Off to collect from Linda, thankful she was on salary now, and I found a squad car parked outside her door. Sheer coincidence of course, but I decided to come back later. In my postbox a card from the Dean, who wished to see me immediately. Back to my room to slip on a more conservative necktie, and Smart told me a Mr. Tallon from the Internal Revenue Service had been by to see me and would return at three. So instead of changing my tie I removed a stone from the fireplace and plucked out my money. Bills in all my pockets and the big ones wadded in my jockey shorts. Passport, health certificate, and down the stairs, into the arms of two large men in wide-brimmed fedoras.

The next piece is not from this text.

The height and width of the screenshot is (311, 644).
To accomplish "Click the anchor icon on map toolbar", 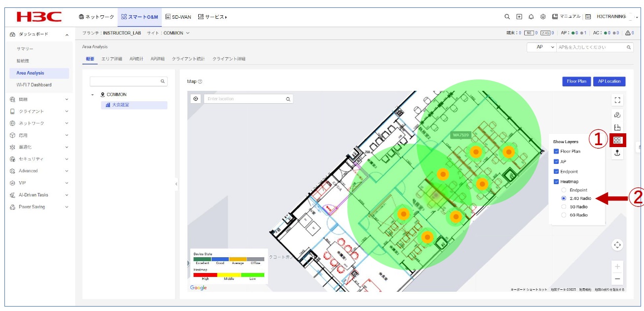I will 617,154.
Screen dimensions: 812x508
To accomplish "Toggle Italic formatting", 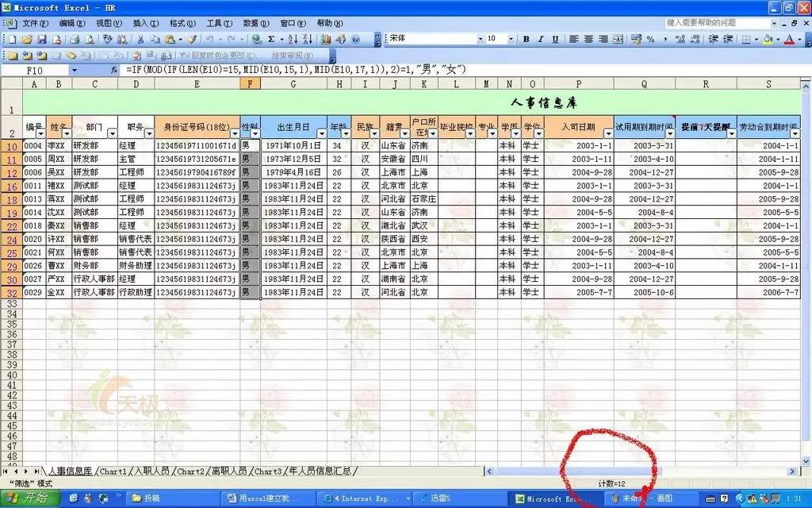I will click(540, 38).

“Where’s Sancudo live, Fatso?”
“Sancudo …” I mused. “Sancudo …”
“Here. He looks like this.”
Creased press photo from the New York Times. Outstanding wrestler of the 1951 Metropolitan Championships, a trim, hardmuscled bruiser who bore no resemblance to bloat-bellied, triple-chinned me.
“Ah. Sancudo. Top floor, all the way to your left.”
They tramped upward without a grunt of thanks for helpful Fatso, who suppressed an urge to foul his bill-stuffed drawers and mushed out across the icy quad. And through the side gate where a constable, blue of lips and overcoat, was guarding my Hippogriff. And past him over a snow mound to hail a cab.
“How would you like to drive me to Hartford?” because they must have the train and bus stations under surveillance. As
in the films I watched last year, before I became a businessman. Aided no doubt by finks culled from my poker victims. Or Linda’s clients. Or Sharp’s patients. “For fifty dollars.”
He eyed me through the rear-view mirror; cop eyed me from beside my car. Driver nodded and cab slithered forward across the ice and I fled north, like poor Eliza, away from the baying bloodhounds, leaving my books and my rich suits of tweed and flannel and my faithful sedan and my share of the assets of three flourishing enterprises and my partners and my associates and my employees and my customers, by cab to Hartford and by bus to Boston and by train to Montreal. Where I sat in the airport waiting room reading the New York Daily News—YALE MEN STUDY SEXOLOGY, ECONOMICS; USE BOTH—until a nonstop flight left for Panama. Where I emptied my underwear into a safe-deposit box and caught a flight for Ciudad Tinieblas. Where the terminal was decked with Abajo Alejo signs and I was seized by four guardias and handcuffed and shoved into the same van that had taken me out to the airport four months before and driven to the prison and beaten by the same guards, less inhibited now but on the other hand more arm-weary, and dragged to the same cell, now crammed with friends and relatives, and locked securely in.
27
“The thing would be,” says Phil, “to have more cameras.”
He sits on Elena’s left, Sonny on her right, Carl next to Phil, Marta next to Sonny, and Kiki here at his end, on his rollaway throne.
Steaming delights orbit the centerpiece: rice with shaved coconut, lean Tinieblan beef cut in strips and seethed in onion and tomato, curried shrimps, buttered sprouts, yucca, yam, maize, fried plantain. to be spooned onto English bone plates rimmed with gamboling blue griffins; and attacked with heavy, florentine-chased sterling; and washed down with the contents of cut crystal goblets; in a room louvered from the one o’clock glare and breezed by a sea-breath shown in from the sala.